跡継ぎを宿すため、俺様御曹司と政略夫婦になりました~年上旦那様のとろけるほど甘い溺愛~
「あっ、いけない。長旅で疲れとるでしょ? 狭いとこだけど、どうぞ上がってってね」

庭に面した和室に通された私たちの後を、ぞろぞろと全員が続く。
室内には、お正月の集まりのときのように大きな机が複数用意されており、その上には豪華なお寿司が並べられている。想定外の歓待ぶりに、面倒をかけてしまったのではないかと心苦しくなる。

「千秋さん、ものすごく歓迎されているようです」

隣に座った彼にボソッとささやくと、千秋さんは無言でひとつうなずいた。

予定では、今日はとりあえず叔父夫婦に挨拶だけして、明日の日程を確認したら予約しておいたホテルへ行くはずだった。お茶ぐらいは誘われるかと思っていたが、まさかここまで用意されているとは考えていなかった。

社運を握る人物を丁重にもてなしたいため、たくさんの人が集まってくれたのだろう。それ以外にも、私の夫となった人物を見たいという好奇心や結婚の祝いも込められていそうだ。

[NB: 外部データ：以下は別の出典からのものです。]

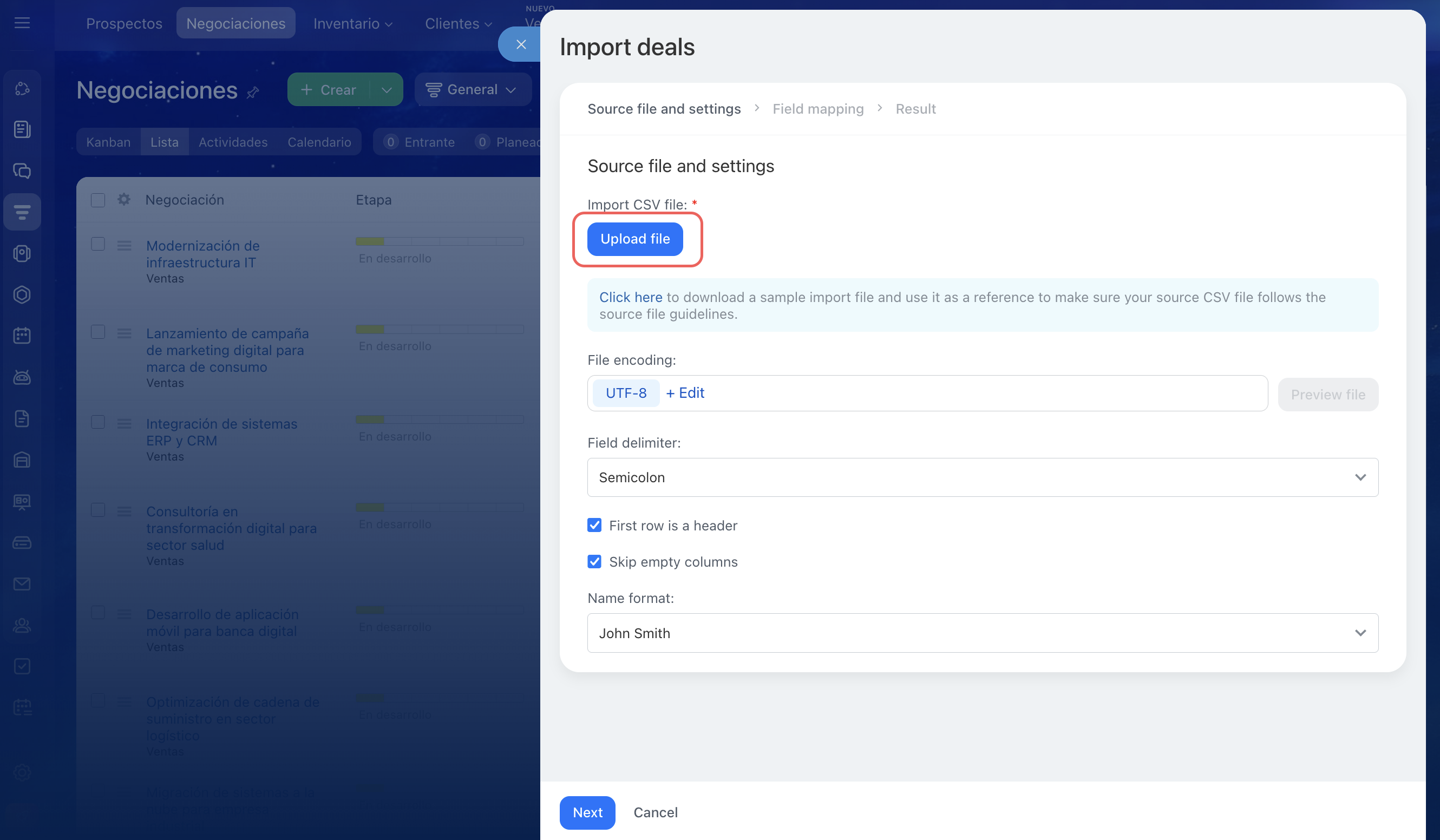The image size is (1440, 840).
Task: Expand the Field delimiter Semicolon dropdown
Action: coord(982,477)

どちらにしてもその根底にあるのは、長時間かけてやってきたふたりを労わりたいという優しさだと、これまで無条件に迎えられてきた私は知っている。
さらに縁続きになった千秋さんとも、下心抜きで親しくなりたい。そんな純粋な気持ちを、集まった人たちのにこやかな笑みに見て取った。その心遣いは、きっと千秋さんにも伝わっているはず。

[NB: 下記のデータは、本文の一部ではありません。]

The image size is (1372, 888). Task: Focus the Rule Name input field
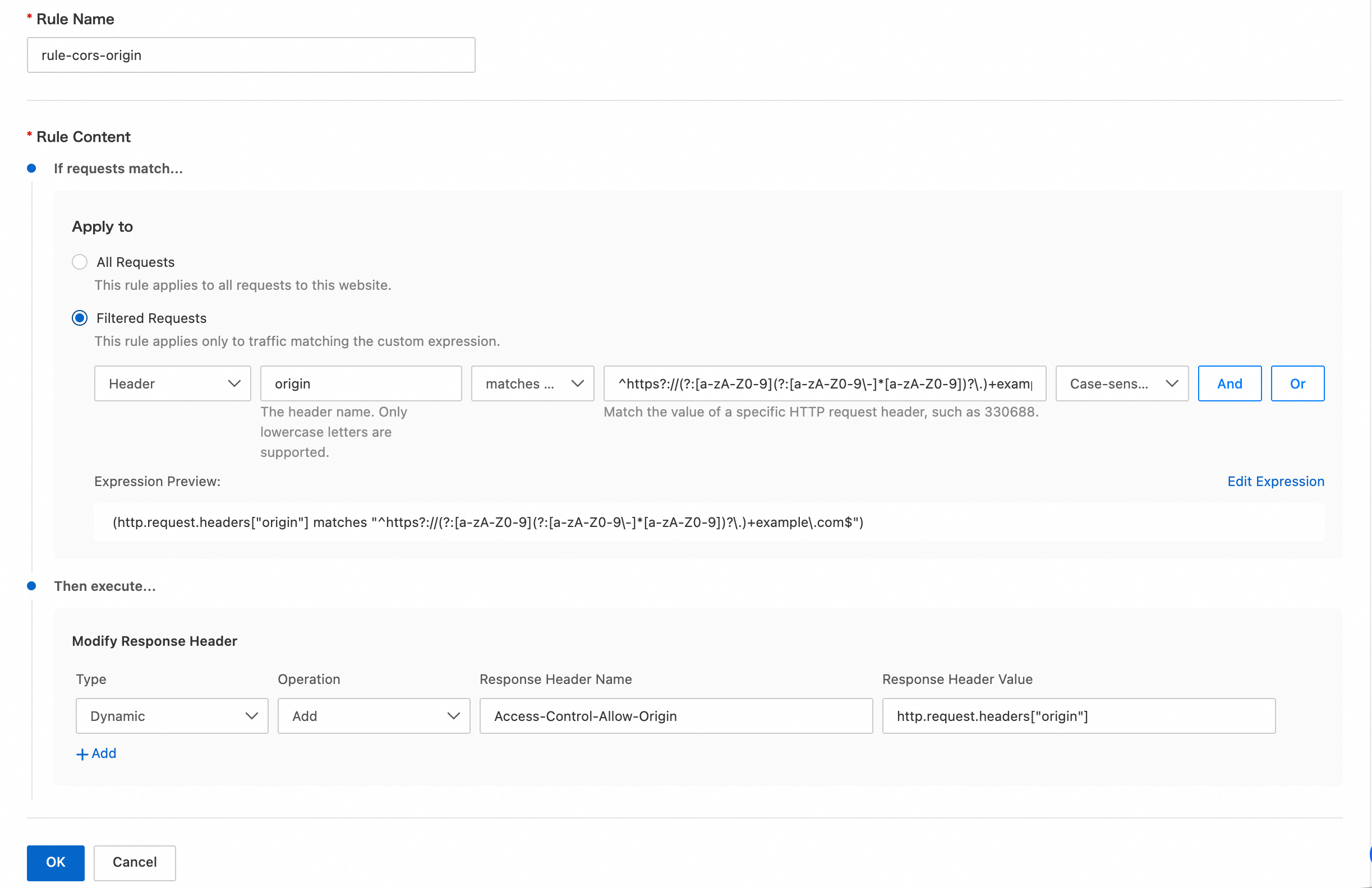[x=251, y=55]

「いやあ。愛佳ちゃんが結婚するって聞いて、みんな驚いとったよ。しかも、うちの会社の手助けをしてくれるって」

「本当に、ありがたい話やねぇ」

女性陣が運んできたアルコールを飲みはじめた途端に、口々に話し出した。もう数十分もすれば、完全に宴会状態になっているだろう。焦って柱にかけられた古い時計に目をやった。